The takeaway here is to understand that you can play your character in certain terms while also adhering to the rules. Victoria’s Skill scores or Attack Rolls don’t change depending on how they are described, rather, they are subject to the rules being used. She is always depicted as being of a lighter frame and described in terms of good balance, even though on paper her numbers are vastly different between systems. Most Game Master would, and should, be generous in allowing you to describe your character’s actions, so long as they remain reasonable. So long as you follow the rules of the game you should have some reasonable room to describe how your character aesthetically performs in the game.
Make a point of speaking to your Game Master as an aside about some of your interpretations before the game begins to ensure that what your intents are can be understood, and to allow the GM or DM some room to help you implement them. One Game Master suggested to Donald that, since Victoria is aesthetically Dexterity based, he could describe her using a crowbar on a chest as leveraging the right angle with precision as opposed to using brute Strength, even though it was strictly a Strength Roll with Advantage in mechanical 5th Edition game terms.
However, that same Game Master made the point that even if Victoria was described as Dodging Blows, mechanically she was actually physically taking blows on her Armor, which does affect the quality of the equipment. Even if the loss of Hit Points is described as fatigue from near misses over absorbed blows by sheer bodily power, it is important to note that a mace striking Victoria in the back is very different from ducking under the blow, even if both are translated as a loss of Hit Points.

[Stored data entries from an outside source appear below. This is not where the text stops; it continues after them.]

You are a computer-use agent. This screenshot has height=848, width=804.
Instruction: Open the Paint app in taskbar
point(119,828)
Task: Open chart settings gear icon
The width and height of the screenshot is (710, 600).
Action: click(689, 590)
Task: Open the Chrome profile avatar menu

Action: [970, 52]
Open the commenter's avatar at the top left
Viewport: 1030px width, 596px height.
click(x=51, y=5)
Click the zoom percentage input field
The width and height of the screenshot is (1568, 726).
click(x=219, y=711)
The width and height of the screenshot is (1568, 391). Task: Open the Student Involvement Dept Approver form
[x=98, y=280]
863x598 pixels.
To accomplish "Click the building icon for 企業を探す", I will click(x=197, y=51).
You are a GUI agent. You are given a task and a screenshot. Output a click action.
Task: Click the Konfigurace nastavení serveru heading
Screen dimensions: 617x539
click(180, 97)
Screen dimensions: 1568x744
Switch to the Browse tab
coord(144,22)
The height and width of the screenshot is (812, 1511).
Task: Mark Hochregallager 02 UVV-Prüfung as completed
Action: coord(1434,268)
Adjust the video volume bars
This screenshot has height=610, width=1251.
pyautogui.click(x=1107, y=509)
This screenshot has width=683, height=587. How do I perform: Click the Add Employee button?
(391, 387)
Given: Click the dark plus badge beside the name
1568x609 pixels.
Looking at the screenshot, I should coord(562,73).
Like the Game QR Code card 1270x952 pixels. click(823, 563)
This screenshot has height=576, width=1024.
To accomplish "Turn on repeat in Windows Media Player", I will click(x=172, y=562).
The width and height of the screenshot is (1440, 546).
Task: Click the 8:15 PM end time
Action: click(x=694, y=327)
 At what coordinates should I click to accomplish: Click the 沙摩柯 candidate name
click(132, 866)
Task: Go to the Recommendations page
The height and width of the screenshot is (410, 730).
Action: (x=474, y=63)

Be sure to listen to your Game Master’s input, as they are the referee of the game and interpreter of the rules. Ultimately decisions are theirs to make for the sake of the game, and players are obligated to concede that point. That being said, we believe you’ll find most Game Masters are incredibly amicable when you come to them to work with them, rather than turning a disagreement into an argument.
You’ll find that your favorite characters are ultimately going to be the ones you put the most time into developing the Personality of, and implementing in games consistently. There’s no reason you can’t make your character somewhat ridiculous or unique in addition to being thought out and memorable. A character that comes to mind is the Barbarian Sir Howl, who has also been translated from Pathfinder to 5th Edition.
Sir Howl is played by Donald’s cousin and his back story is, to say the least, absurd. He claims his parents were a Wolf and a Mountain (A very literal made-of-rock Mountain). He has an absolute hatred of Dwarves who are, as he describes it, slowly murdering his Father by mining out his insides. This is the same character that once carved a compass into a wooden rowing boat to ensure he was going the right direction. On another occasion he believed himself to be invisible when he was very visible, due to the party’s Wizard yelling out, “You can’t see us because we’re invisible you idiot!” In the case of Sir Howl we see that it is possible to play a functional low Intelligence character in a very fun and memorable way while still being true to his Personality. All absurdity aside, Sir Howl is one of the most effectively played Barbarians we’ve ever had in a gaming group, and certainly not an adversary to stand in the way of!
More to the point, Sir Howl highlights the most important aspect of any character, and any role playing game. The experience should be a fun one! It isn’t enough to make a thorough well developed character, nor to write a detailed backstory, you have to also be able to enjoy the game is a tactile sense. There is enjoyment in the writing, enjoyment in the playing, but ultimately the most enjoyment stems from time well spent in the company of friends.
Have you ever recycled a character between campaigns? How, or did, that character change between the telling of the stories? What aspects of the rule sets to you interpret in different aesthetic senses? Leave us a comment below with your thoughts, and always remember the cardinal rule of any game:
Victoria Draft Finished 10003
Victoria’s Back Story
(The following is the Back Story Donald wrote for Victoria at the onset of the Pathfinder Game she was created for.)
I have my mother’s eyes.
That’s what father always told me growing up. I think it made the long days of work easier on him when I came home and he saw my eyes. He always smiled, a soft genuine smile. So tired, so kind…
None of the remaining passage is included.